In explaining the situation, Holding, however, also talked about the pressure on administrators to satisfy the broadcasters who pay for more and more cricketing action.

The overdose, however, could undermine the interests of even the broadcasters. Fluctuations in viewership of cricket matches over the years could be attributed to many factors, but the overkill factor would rank among the more plausible. This is borne out by data on TV viewership. In 2015, for instance, a report in the Economic Times said, “Television viewership for cricket has dropped 40 percent to a weekly 61 gross rating points in 2014 from 105 in 2008.”

Not just Tests and ODIs, even IPL matches registered a drop in viewership in 2016 as reported in DNA. In 2017, the viewership recovered, rising 22.5 percent, only to fall again during the last stage, as Mint and Business Standard reported.

Helped by being played in the shortest format and favourable evening TV slots, the IPL might still rule the viewership charts this season. But the BCCI needs to look beyond the franchise, and take into account viewership numbers for bilateral series with less fancied opposition like Sri Lanka as well. If scheduled more imaginatively even those encounters could engage more attention. Currently, though, the hectic calendar means such matches end up being at the receiving end of cricket overdose, as indicated by TV viewership data gathered by the Broadcast Research Audience Council over the last decade.

Actually, even top tournaments such as the IPL can benefit from imaginative scheduling. Though the pandemic-forced home stay and other black swan factors could have played their part, the considerable gap in cricketing action was a major factor behind the 2020 edition of IPL, played from September to November, being the “biggest ever in terms of viewership”. BARC figures indicate that almost half of Indian TV viewers watched IPL 2020.

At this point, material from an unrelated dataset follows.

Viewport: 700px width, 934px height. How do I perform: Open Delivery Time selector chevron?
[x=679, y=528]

The viewer-fatigue has often been linked with the uneven quality of contests, with some highly competitive matches involving quality sides evoking more interest. However, the chances of that happening are far and few between given the sheer frequency and number of encounters. Avid followers of the sport would anyway want tighter control on scheduling for a more qualitative build-up and a sense of occasion in watching the awaited contests. That becomes a casualty when the hectic calendar robs even more important encounters of their place in the more enduring cricketing memory.

While top cricketers around the world have intermittently voiced their concerns about the toll a hectic calendar can take on their non-cricketing life and recovery from injuries, the career aspirations of new players and financial concerns of the seniors ensure that ruffling the feathers of the administrators is a very risky option. Top stars, however, can be safe in their own value for the administrators while raising the issue. Earlier this month, for instance, Indian captain Virat Kohli called for involving players in scheduling decisions. "The players need to be spoken to and consulted with all round..I think it's very important to consider how much cricket you are playing. It is not just the physical side of the thing but the mental side as well,” Kohli said.

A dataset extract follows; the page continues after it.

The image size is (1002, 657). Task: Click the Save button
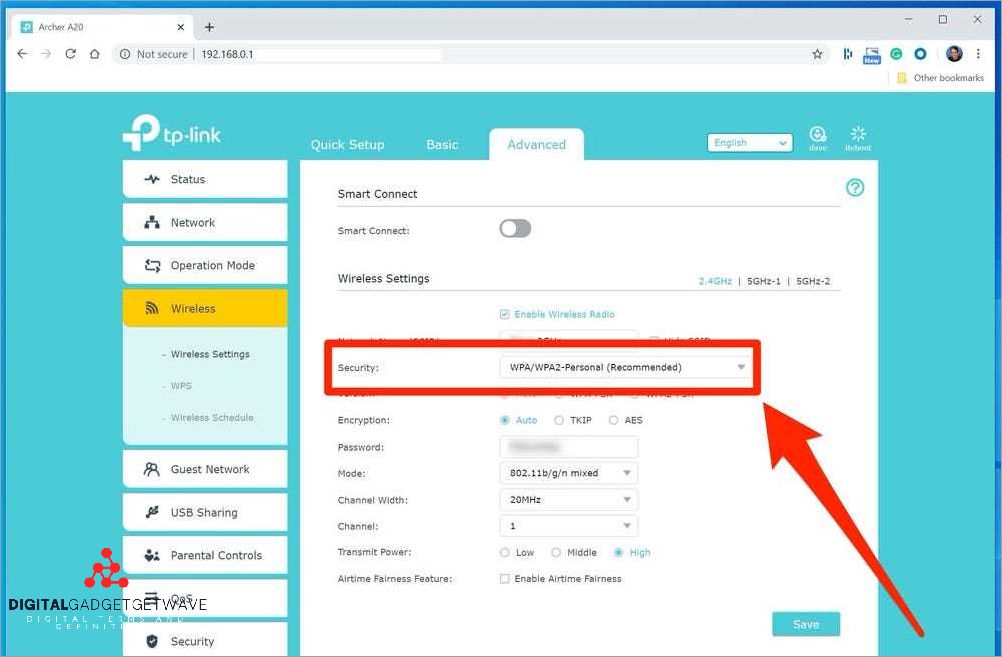tap(805, 623)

At the same time, the recent controversy over varying yardsticks being applied for granting paternity leave to different players indicated that even such involvement can be democratic to only an extent, with some voices counting for more than the others.

The sense of timing is as crucial for technically fluent and elegant batsmanship as it is for putting contests in their engaging frame. That’s how the distinct memory of a cricketing encounter, uncluttered by the blur of numerous other matches, endures. This is something that cash-rich cricket bodies such as BCCI need to grasp. They need to schedule the cricket calendar in a way that a fine balance is found between giving fans breathing space for watching and wondering and making money for all that to happen. The Indian cricket body, as of now, seems very far from finding that half-volley of equilibrium.